Andrews backs up this assertion with a link to a recent Washington Free Beacon report about a spike in failing grades on some “shelf exams” (evaluations in preparation of medical licensing exams) at UCLA Medical School. But in fact, the story did receive attention in mainstream venues—and it’s unclear that it had any real substance. The poor test results may have been related primarily to a curriculum change; the students ultimately did fine in follow-up tests; and finally, no doctor can practice medicine without passing the licensing exams. Notably, even a health expert who believes the Free Beacon findings may point to real failings, oncologist (and “wokeness” critic) Vinay Prasad, cautions that there is no evidence that any of this is related to admissions standards being lowered because of DEI. As for “planes falling out of the sky” . . . yeah, that’s even more evidence-free.
Speaking of “evidence-free,” Andrews also suggests that the real evidence of America going down the Soviet drain is, quite simply, a vibe: “the average citizen looks around and thinks, This can’t possibly continue forever. The whole system is fake and insane” (italics in original). And if we don’t see it yet, well, Soviet citizens didn’t see it either in 1959 when the American National Exhibition in Moscow showcased American labor-saving household devices and consumer goods: Instead of being “dazzled,” says Andrews, they mocked the lack of grandiose technology like Sputnik satellites. Her source for this highly dubious claim? One Soviet citizen wrote a snarky comment in the visitors’ book; another made a snarky comment in Izvestia, the government daily; oh, and then-Soviet premier Nikita Khrushchev was also snarkily dismissive of the “gadgets.” (You don’t say!) Never mind that 70,000 people visited the exhibition on its first day and a total of 2.7 million saw it over six weeks. Many, like my parents, came more than once.
It is also worth noting that while Andrews latches on to Soviet analogies as a way to indict modern-day America, just last year she argued in Compact that nostalgia for actual Soviet and Soviet-bloc societies is on to something: Those societies had more “sense of purpose” and less “disorder and degeneracy,” consumer luxuries aren’t everything (who cares about bananas when the Soviet bloc offered an alternative to liberalism?), and the lack of freedom and human rights was “an annoyance at most for the average person.” Andrews’s overriding point, always, seems to be ‘liberalism bad.’ Either it’s too Soviet, or it’s not Soviet enough.

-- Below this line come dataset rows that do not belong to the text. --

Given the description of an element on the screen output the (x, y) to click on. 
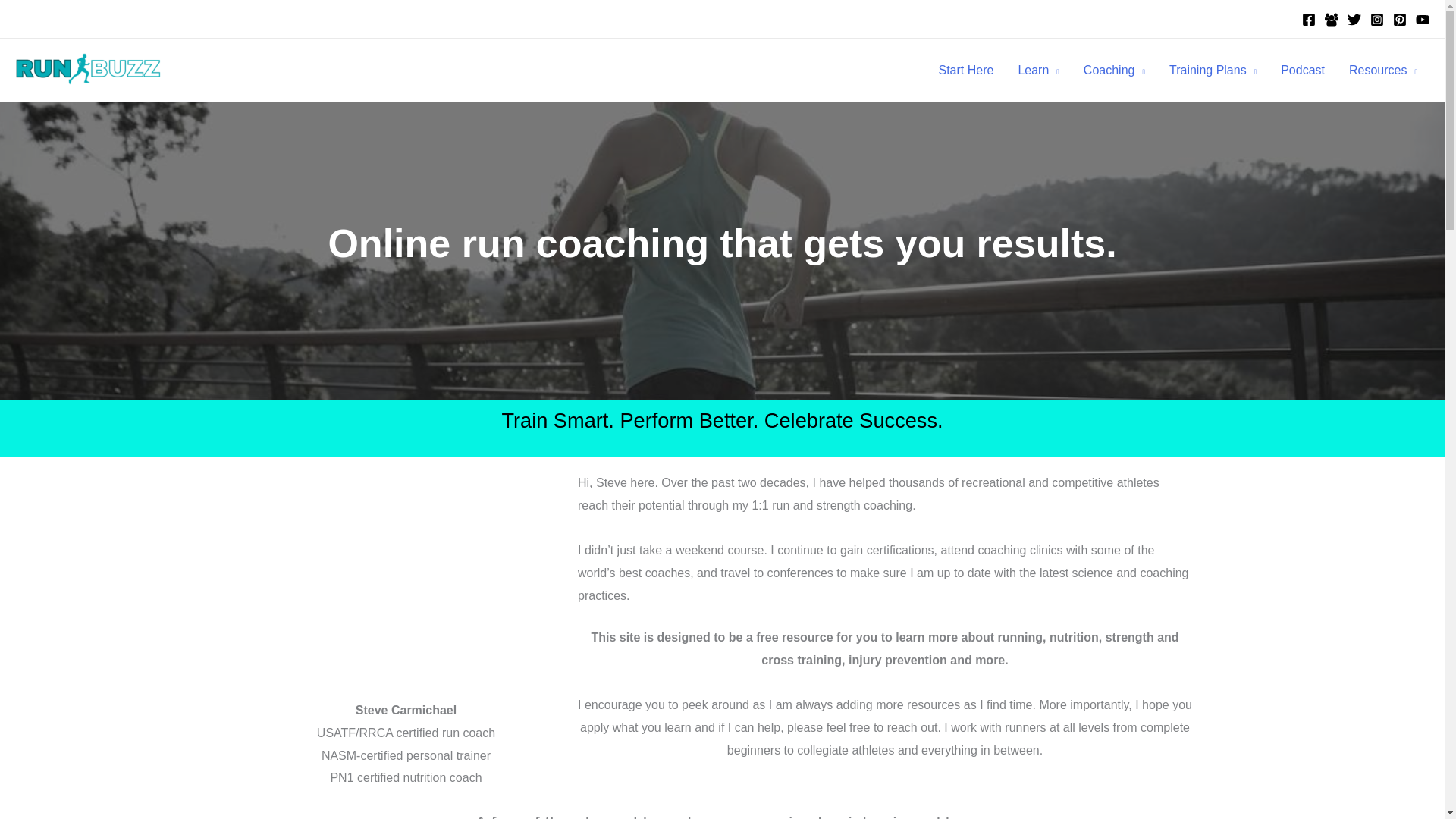
Learn (1038, 70)
Start Here (966, 70)
Resources (1382, 70)
Podcast (1302, 70)
Training Plans (1212, 70)
Coaching (1114, 70)
Given the description of an element on the screen output the (x, y) to click on. 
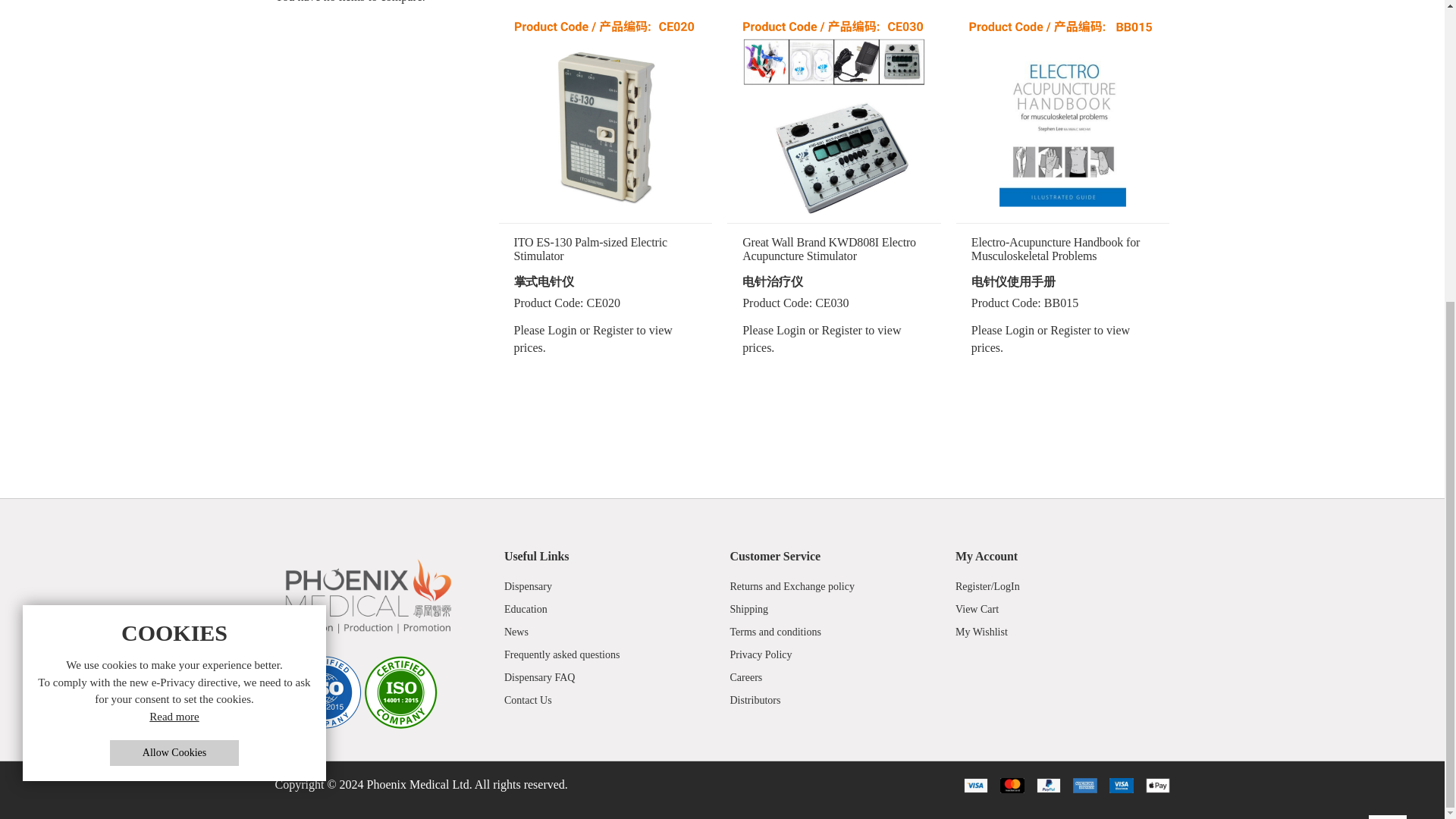
Allow Cookies (174, 282)
Read more (174, 246)
Given the description of an element on the screen output the (x, y) to click on. 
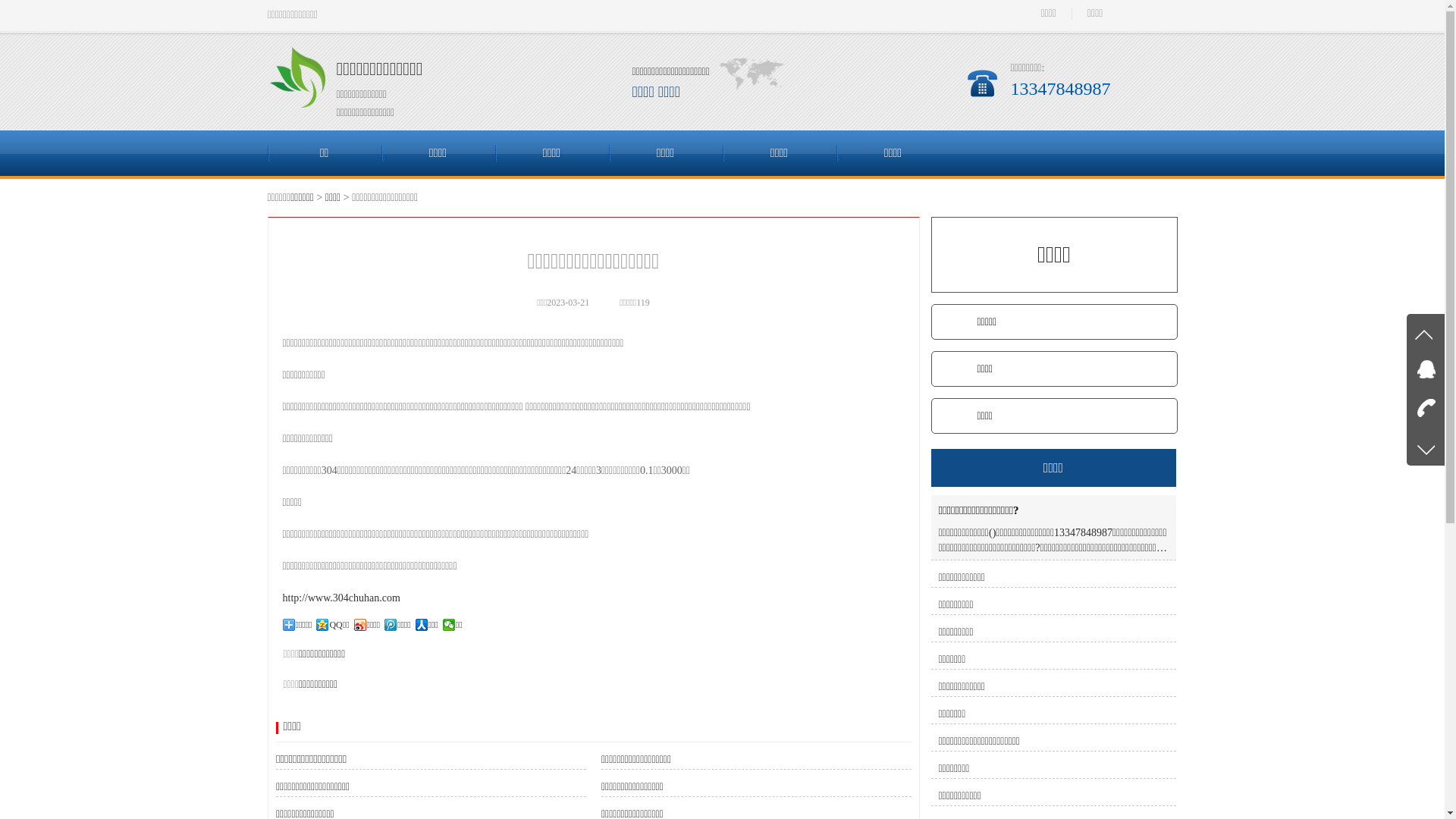
http://www.304chuhan.com Element type: text (340, 597)
Given the description of an element on the screen output the (x, y) to click on. 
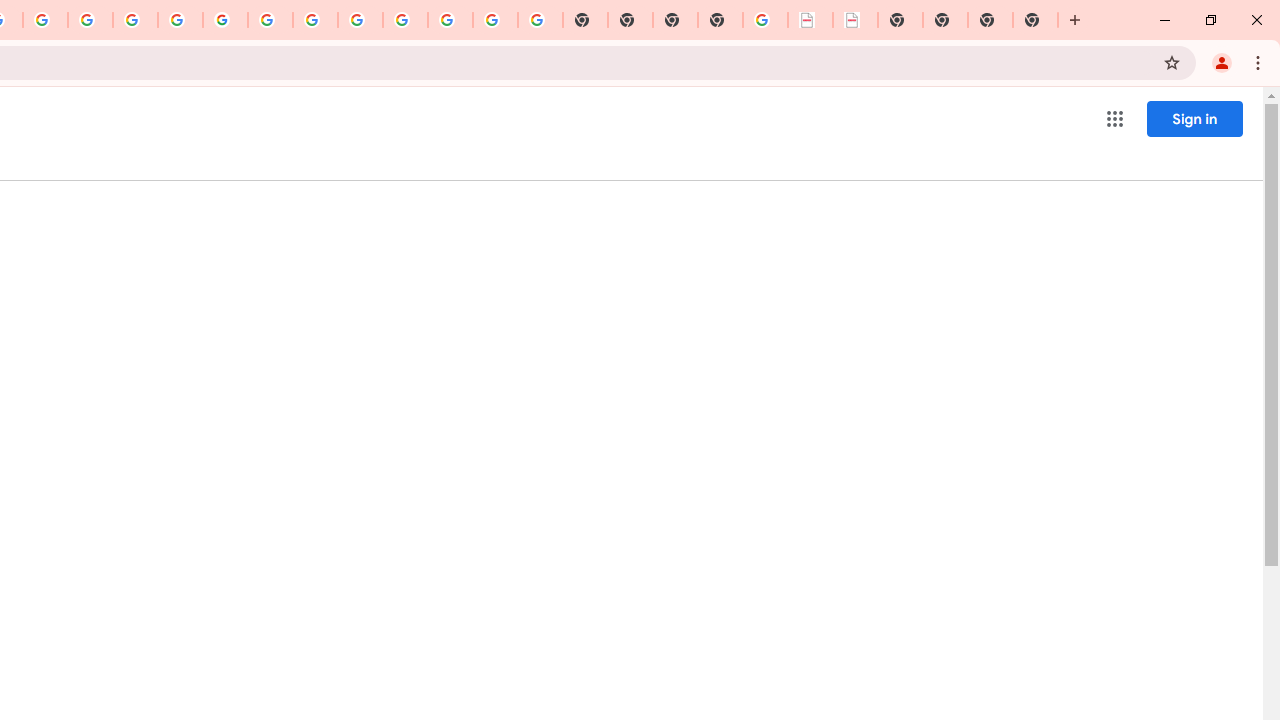
BAE Systems Brasil | BAE Systems (855, 20)
Privacy Help Center - Policies Help (89, 20)
New Tab (720, 20)
Given the description of an element on the screen output the (x, y) to click on. 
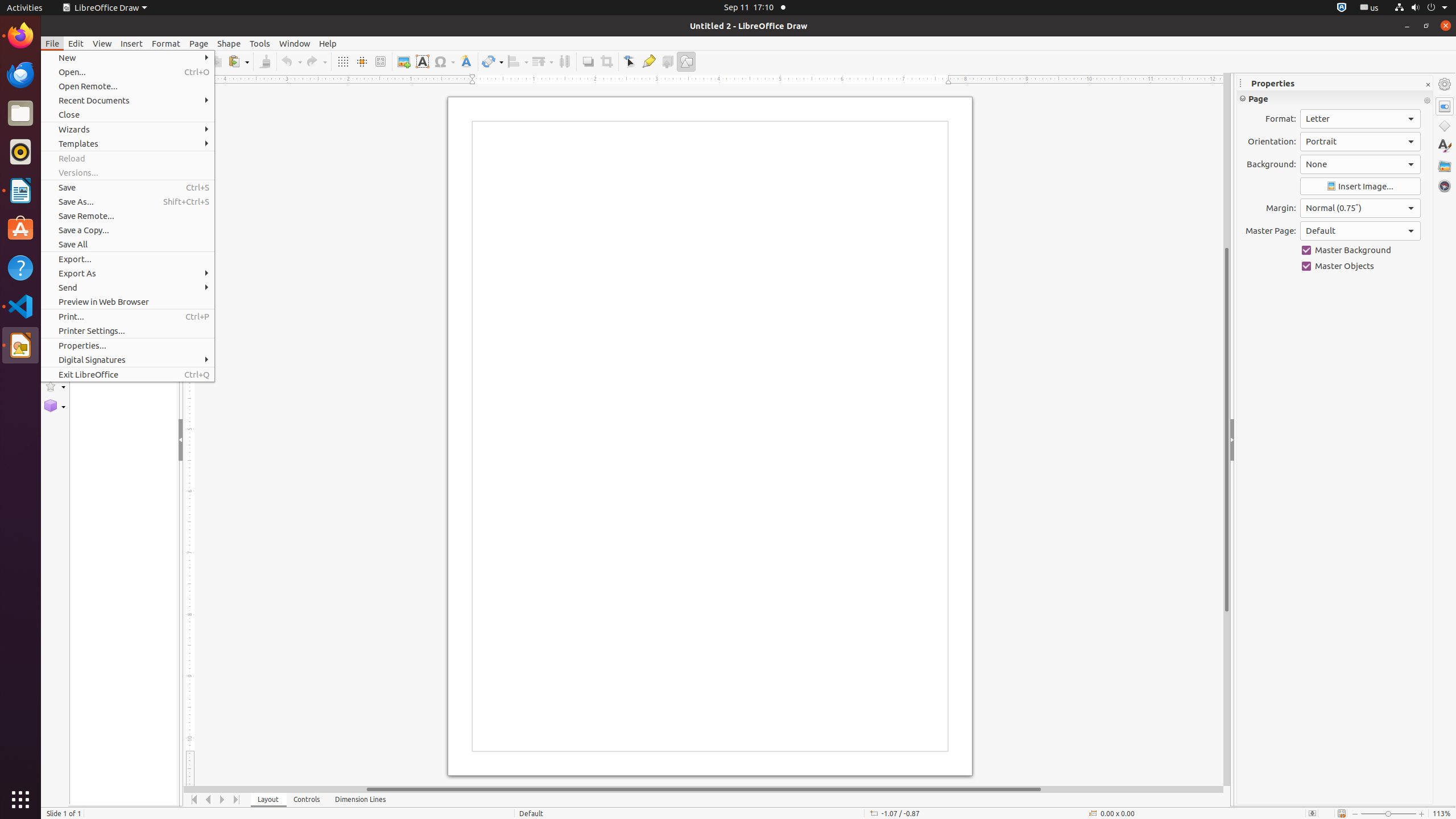
:1.21/StatusNotifierItem Element type: menu (1369, 7)
Format Element type: menu (165, 43)
3D Objects Element type: push-button (54, 406)
Shadow Element type: toggle-button (587, 61)
:1.72/StatusNotifierItem Element type: menu (1341, 7)
Given the description of an element on the screen output the (x, y) to click on. 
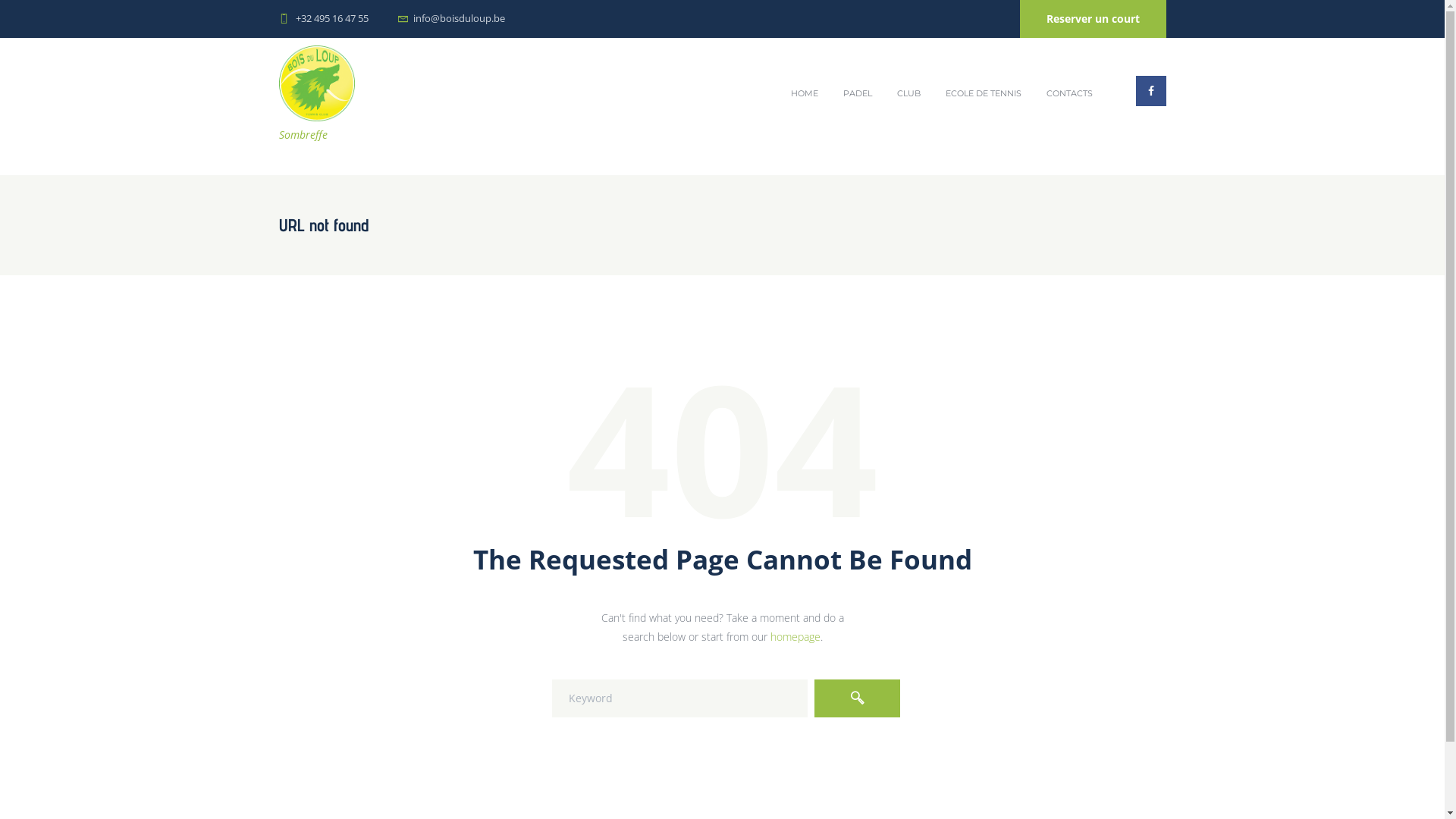
Sombreffe Element type: text (316, 95)
homepage Element type: text (795, 636)
Reserver un court Element type: text (1092, 18)
info@boisduloup.be Element type: text (459, 18)
+32 495 16 47 55 Element type: text (331, 18)
ECOLE DE TENNIS Element type: text (983, 92)
PADEL Element type: text (857, 92)
HOME Element type: text (804, 92)
Start search Element type: hover (856, 698)
CLUB Element type: text (908, 92)
CONTACTS Element type: text (1069, 92)
Given the description of an element on the screen output the (x, y) to click on. 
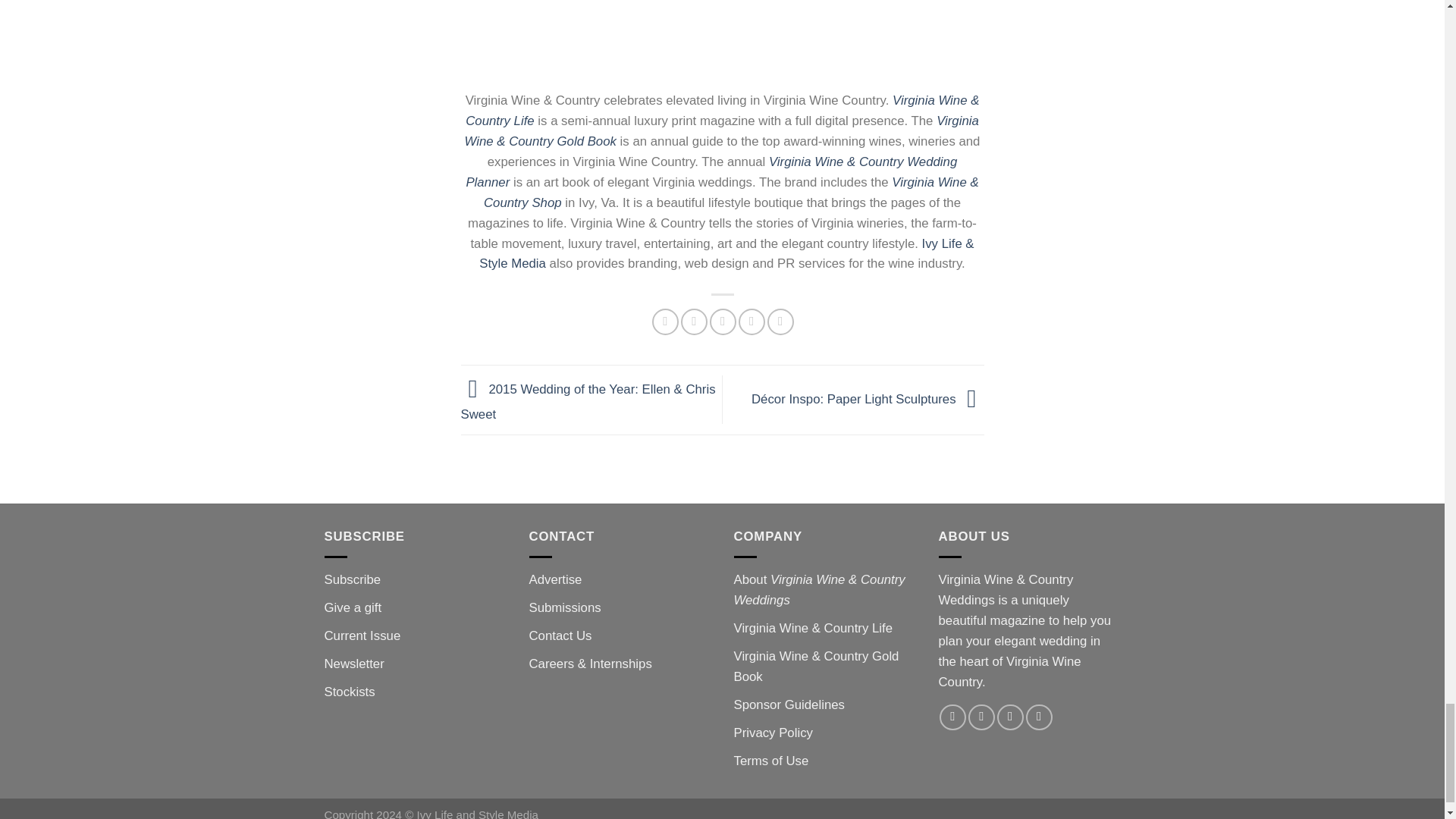
Share on Facebook (665, 321)
Share on Twitter (694, 321)
Follow on Pinterest (1039, 717)
Share on LinkedIn (780, 321)
Pin on Pinterest (751, 321)
Follow on Instagram (981, 717)
Email to a Friend (723, 321)
Follow on Facebook (952, 717)
Send us an email (1010, 717)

YES, OF COURSE THERE ARE VERY REAL and serious problems in American society in 2024. Some of those problems come from the left. A lot come from the right—including, most pressingly, a presidential candidate who openly declares his contempt for American democratic institutions and norms, and who demonstrated this contempt in action a little over three years ago.
The recent articles by Ali and Ferguson in the Free Press, and Andrews’s postscript in the American Conservative, add up to the same argument: The left is plunging America into a catastrophe that either reflects Soviet-style subversion (perhaps unintentional, as Ali stresses in a reply to me denying that she is a conspiracy theorist) or presages Soviet-style collapse. This isn’t quite up there with the 2016 “Flight 93 Election” essay as a clarion call to vote for Trump or lose America. But the gist is the same: Stopping the left is the essential imperative.
This isn’t a diagnosis of real problems, even if some valid points are made along the way. It is—to use a quintessentially Soviet word—agitprop.